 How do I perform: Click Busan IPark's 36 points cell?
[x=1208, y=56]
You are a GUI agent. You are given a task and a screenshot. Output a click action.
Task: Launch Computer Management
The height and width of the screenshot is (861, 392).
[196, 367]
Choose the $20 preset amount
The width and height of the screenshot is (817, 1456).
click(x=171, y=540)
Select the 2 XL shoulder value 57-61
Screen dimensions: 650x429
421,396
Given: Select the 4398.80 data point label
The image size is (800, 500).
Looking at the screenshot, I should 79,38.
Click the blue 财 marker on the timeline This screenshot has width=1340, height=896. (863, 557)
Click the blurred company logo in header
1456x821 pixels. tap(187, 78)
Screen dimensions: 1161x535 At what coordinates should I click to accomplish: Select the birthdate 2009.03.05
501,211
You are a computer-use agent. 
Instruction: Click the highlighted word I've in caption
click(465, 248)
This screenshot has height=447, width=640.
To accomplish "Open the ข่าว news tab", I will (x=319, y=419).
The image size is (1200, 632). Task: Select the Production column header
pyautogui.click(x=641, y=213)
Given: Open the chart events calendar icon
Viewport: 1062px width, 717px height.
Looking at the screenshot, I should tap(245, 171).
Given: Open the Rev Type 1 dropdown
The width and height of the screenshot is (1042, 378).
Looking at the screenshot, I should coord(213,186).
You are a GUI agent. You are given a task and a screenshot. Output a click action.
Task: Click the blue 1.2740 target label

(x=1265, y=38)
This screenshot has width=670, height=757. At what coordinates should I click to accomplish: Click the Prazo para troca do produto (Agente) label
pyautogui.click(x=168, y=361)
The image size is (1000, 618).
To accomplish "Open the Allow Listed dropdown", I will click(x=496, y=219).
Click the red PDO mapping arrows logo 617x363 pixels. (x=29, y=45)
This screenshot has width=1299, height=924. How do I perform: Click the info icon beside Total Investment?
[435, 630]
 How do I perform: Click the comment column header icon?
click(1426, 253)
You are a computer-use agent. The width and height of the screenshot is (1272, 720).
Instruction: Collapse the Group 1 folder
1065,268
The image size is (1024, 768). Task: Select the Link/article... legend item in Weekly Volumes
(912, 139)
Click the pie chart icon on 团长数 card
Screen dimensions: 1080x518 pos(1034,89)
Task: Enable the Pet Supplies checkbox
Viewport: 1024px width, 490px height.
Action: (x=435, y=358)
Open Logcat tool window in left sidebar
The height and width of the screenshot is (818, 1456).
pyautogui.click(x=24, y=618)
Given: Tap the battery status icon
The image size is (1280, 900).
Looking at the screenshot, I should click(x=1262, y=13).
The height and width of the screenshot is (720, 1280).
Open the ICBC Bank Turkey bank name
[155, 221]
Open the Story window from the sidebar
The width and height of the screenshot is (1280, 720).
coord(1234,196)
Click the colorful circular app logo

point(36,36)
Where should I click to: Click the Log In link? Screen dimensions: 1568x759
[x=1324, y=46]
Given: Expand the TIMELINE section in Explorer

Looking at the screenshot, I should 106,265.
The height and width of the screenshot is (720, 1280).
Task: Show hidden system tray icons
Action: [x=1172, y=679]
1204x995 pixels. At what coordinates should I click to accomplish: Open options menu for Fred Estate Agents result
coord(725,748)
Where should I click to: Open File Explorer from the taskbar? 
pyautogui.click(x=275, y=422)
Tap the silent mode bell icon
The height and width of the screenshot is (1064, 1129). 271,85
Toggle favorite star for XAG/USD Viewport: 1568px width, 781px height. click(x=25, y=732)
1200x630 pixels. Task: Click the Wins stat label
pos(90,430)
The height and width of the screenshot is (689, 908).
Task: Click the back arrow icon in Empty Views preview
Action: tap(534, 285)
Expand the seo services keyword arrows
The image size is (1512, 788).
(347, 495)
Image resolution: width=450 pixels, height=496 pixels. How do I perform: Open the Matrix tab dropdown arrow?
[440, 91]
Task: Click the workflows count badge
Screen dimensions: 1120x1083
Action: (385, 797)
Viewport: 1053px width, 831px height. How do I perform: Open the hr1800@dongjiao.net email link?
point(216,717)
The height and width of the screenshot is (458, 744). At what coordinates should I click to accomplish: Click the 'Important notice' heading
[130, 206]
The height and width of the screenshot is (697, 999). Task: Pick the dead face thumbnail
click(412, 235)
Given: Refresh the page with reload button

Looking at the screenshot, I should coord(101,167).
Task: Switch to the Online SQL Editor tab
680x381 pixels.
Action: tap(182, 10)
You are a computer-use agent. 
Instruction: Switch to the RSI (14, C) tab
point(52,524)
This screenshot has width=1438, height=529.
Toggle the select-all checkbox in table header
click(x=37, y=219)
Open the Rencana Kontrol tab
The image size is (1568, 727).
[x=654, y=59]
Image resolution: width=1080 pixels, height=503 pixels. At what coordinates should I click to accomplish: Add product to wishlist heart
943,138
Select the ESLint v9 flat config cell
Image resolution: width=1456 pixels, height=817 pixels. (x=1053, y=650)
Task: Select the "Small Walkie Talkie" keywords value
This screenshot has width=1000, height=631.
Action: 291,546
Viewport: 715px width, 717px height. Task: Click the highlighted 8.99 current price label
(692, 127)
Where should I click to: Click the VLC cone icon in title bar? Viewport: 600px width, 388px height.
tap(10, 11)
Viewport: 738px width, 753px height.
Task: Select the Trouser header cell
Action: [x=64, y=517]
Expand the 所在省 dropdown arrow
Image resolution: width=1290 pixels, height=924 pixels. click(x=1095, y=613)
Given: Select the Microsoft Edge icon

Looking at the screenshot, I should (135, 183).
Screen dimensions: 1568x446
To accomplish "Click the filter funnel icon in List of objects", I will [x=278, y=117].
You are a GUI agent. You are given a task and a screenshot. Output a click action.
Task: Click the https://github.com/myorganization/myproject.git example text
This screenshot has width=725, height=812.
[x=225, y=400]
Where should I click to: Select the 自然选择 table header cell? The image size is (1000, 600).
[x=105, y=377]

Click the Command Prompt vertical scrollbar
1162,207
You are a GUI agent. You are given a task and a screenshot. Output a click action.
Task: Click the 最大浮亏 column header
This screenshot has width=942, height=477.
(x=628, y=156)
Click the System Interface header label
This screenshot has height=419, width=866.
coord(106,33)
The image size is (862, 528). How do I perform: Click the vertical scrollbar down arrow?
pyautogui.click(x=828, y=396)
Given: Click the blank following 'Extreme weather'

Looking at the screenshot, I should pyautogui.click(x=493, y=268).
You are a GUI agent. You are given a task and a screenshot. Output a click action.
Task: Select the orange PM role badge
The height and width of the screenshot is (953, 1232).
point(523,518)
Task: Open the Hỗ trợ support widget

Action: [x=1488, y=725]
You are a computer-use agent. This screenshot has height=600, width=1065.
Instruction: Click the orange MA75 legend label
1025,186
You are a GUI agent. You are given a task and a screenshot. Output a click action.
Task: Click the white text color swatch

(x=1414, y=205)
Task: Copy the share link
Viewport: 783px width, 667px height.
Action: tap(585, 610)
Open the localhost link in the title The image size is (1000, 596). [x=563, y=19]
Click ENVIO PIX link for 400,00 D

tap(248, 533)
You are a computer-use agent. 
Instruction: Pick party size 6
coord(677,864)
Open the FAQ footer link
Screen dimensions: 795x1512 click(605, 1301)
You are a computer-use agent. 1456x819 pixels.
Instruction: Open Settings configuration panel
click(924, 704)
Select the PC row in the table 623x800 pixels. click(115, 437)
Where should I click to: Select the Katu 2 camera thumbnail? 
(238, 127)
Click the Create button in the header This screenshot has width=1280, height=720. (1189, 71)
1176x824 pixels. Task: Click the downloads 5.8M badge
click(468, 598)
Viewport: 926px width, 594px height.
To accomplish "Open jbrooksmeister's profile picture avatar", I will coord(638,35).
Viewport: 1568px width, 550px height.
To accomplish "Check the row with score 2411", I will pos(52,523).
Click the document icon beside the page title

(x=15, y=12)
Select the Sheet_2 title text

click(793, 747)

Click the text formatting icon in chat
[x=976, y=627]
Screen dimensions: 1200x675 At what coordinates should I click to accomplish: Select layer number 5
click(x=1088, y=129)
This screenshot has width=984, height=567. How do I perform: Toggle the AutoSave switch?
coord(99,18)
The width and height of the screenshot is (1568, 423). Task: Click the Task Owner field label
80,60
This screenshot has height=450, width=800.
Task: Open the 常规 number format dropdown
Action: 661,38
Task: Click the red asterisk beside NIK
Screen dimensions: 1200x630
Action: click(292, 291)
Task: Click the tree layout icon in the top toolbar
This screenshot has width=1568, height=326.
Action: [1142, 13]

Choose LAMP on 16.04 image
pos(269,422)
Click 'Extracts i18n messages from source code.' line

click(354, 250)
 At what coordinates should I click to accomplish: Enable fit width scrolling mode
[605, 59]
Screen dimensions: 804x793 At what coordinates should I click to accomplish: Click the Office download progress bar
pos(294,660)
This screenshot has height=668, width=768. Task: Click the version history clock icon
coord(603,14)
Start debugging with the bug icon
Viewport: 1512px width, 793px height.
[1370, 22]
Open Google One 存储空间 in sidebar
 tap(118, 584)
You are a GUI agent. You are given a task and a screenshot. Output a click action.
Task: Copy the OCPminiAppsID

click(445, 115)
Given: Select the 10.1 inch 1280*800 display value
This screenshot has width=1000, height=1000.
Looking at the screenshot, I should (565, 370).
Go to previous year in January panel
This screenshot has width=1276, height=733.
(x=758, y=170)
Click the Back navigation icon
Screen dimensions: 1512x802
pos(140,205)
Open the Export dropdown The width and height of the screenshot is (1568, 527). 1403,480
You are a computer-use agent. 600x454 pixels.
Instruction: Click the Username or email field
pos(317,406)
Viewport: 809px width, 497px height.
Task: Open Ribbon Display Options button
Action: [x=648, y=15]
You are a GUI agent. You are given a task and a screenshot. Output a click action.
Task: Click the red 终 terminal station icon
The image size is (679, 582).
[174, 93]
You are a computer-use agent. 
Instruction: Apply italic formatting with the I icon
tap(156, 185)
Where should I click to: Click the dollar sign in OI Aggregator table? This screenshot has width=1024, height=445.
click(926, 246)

____

▸ Required work
In the records above, find each line holding "arrows" and copy it.

▸ Response below
Click the red PDO mapping arrows logo 617x363 pixels. (x=29, y=45)
Expand the seo services keyword arrows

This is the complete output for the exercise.